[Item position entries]
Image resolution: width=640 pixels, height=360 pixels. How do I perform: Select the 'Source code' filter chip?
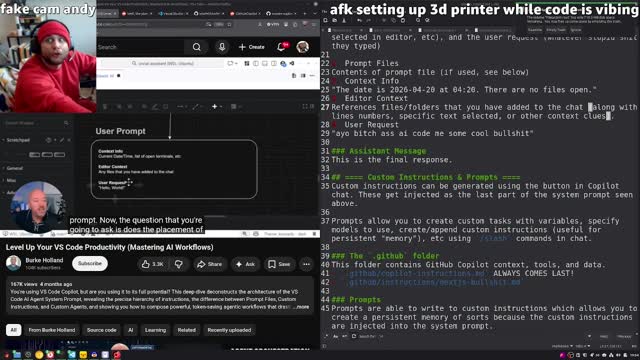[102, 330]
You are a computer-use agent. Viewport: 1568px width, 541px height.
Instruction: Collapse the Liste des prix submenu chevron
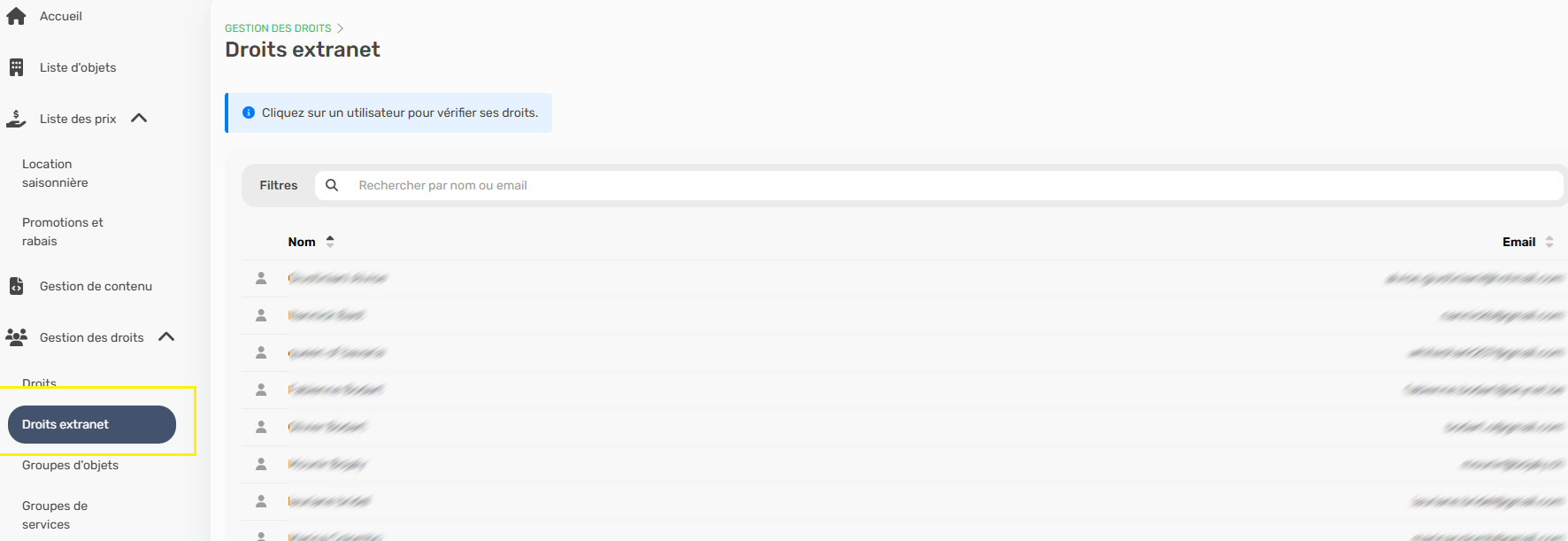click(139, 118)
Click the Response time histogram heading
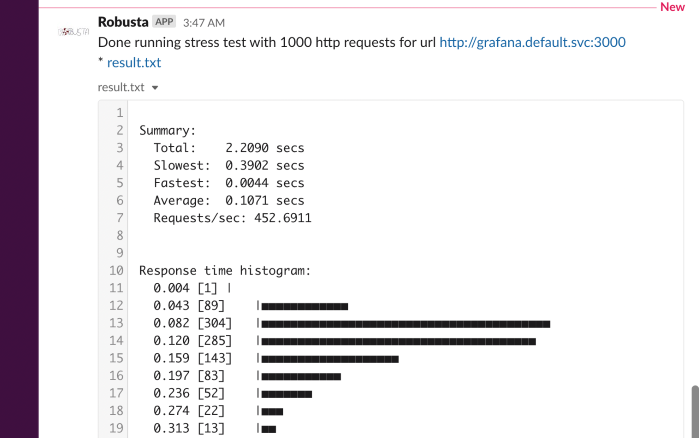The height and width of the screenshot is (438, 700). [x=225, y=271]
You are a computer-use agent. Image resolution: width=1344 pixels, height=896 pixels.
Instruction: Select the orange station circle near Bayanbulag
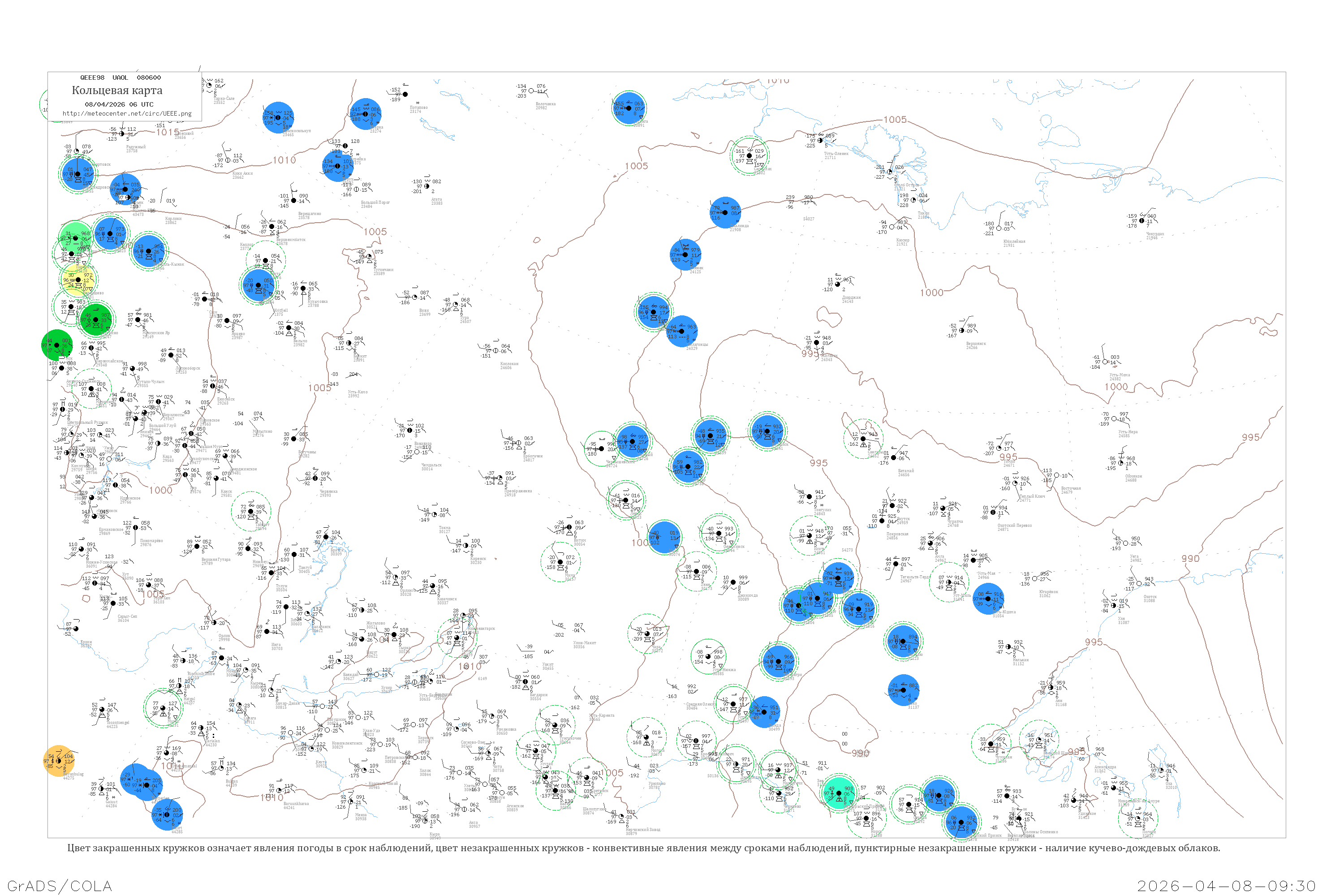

§ **BRIEF**
Rewrite the listing above, replacing each "Instruction" with "Task" and keeping everything else unchanged. Leave the pictures out of your answer.

§ **RESULT OF THIS EXERCISE**
Image resolution: width=640 pixels, height=360 pixels. How do I perform: Select the 'Source code' filter chip?
[102, 330]
You are a computer-use agent. Viewport: 1568px width, 541px height.
Task: Collapse the Liste des prix submenu chevron
click(139, 118)
Click the Response time histogram heading
The height and width of the screenshot is (438, 700). [x=225, y=271]
You are a computer-use agent. Image resolution: width=1344 pixels, height=896 pixels.
Task: Select the orange station circle near Bayanbulag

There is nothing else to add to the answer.